Network pharmacology was utilized to preliminarily predict potential targets, pathways, and mechanisms associated with the anti-NSCLC activity of bioactive components. The GeneCards and DisGeNET databases were employed to identify NSCLC-related genes using the keyword “non-small cell lung cancer,” and cell apoptosis-related genes were selected using the keyword “apoptosis” [46,47]. Common targets of ginsenosides against NSCLC were identified based on their induction of cell apoptosis, illustrated in a Venn diagram generated using the Venn website [48]. Additionally, a protein–protein interaction (PPI) network model, with the species set to “Homo sapiens,” was constructed using the STRING database online platform [49]. Kyoto Encyclopedia of Genes and Genomes (KEGG) pathway analysis was performed using the Database for Annotation, Visualization, and Integrated Discovery (DAVID), and network relationships were visualized using Cytoscape software [50].
Protein–ligand docking was performed using AutoDock Vina (version 1.1.2) to predict the predominant binding mode of the ligand with the protein [51]. The active constituents were employed as ligands, whereas the targets were utilized as receptors. Subsequently, the optimal docking results were chosen and visualized with PyMOL (version 2.6.0a0).

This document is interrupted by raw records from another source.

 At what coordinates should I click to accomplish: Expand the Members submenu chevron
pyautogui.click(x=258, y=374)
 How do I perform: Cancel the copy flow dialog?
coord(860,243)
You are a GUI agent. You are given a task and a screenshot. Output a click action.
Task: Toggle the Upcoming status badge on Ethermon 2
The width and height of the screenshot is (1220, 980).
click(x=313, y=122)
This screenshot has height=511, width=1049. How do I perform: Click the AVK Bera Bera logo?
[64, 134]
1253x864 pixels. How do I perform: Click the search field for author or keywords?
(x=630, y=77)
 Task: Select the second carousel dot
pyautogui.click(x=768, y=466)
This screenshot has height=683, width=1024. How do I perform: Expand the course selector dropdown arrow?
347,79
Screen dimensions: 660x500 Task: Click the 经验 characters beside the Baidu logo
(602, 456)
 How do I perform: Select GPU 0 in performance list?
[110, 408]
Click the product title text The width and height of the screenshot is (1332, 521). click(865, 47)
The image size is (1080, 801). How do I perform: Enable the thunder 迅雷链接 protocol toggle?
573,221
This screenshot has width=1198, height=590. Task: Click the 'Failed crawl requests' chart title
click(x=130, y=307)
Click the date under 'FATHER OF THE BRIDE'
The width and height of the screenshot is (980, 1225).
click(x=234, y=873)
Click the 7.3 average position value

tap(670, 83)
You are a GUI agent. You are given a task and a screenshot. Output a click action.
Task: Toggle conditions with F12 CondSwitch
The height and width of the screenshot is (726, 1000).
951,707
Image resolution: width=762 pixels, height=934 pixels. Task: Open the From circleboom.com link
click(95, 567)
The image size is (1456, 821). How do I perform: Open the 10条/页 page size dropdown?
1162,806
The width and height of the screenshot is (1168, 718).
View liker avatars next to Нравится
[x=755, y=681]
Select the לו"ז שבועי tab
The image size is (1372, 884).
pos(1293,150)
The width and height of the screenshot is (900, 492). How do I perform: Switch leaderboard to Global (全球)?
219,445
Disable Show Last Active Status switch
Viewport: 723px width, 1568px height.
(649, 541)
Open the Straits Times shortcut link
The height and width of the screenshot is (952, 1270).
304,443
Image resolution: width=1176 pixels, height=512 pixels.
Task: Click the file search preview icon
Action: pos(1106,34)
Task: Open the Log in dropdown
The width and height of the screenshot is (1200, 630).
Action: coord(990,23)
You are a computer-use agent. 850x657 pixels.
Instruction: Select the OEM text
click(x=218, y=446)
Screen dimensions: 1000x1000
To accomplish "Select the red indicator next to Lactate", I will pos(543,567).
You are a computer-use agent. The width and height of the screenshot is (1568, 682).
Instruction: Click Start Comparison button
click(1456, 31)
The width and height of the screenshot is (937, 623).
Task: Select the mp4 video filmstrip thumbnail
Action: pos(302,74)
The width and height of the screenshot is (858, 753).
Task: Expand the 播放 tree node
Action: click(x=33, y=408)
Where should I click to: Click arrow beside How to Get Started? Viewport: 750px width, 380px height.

3.7. Quantitative Reverse Transcription-Polymerase Chain Reaction (qRT-PCR)

The qRT-PCR analysis utilized the CFX96™ real-time system (Bio-Rad, USA). A 20 µL reaction mixture was prepared, comprising 2 µL of template, 0.6 µL of each primer (400 nM final concentration), and 10 µL of 2 × Talent qPCR PreMix (Tiangen, Beijing, China). The PCR protocol followed the manufacturer’s guidelines, starting with an initial denaturation at 95 °C for 3 min, followed by 40 cycles of 5 s at 95 °C and 15 s at 60 °C. Melting curve analysis included 30 s at 95 °C, 30 s at 65 °C, and 30 s at 95 °C. Normalization against β-actin mRNA levels enabled relative gene expression quantification using the 2-ΔΔCT method. The primer sequences are provided in Table 3.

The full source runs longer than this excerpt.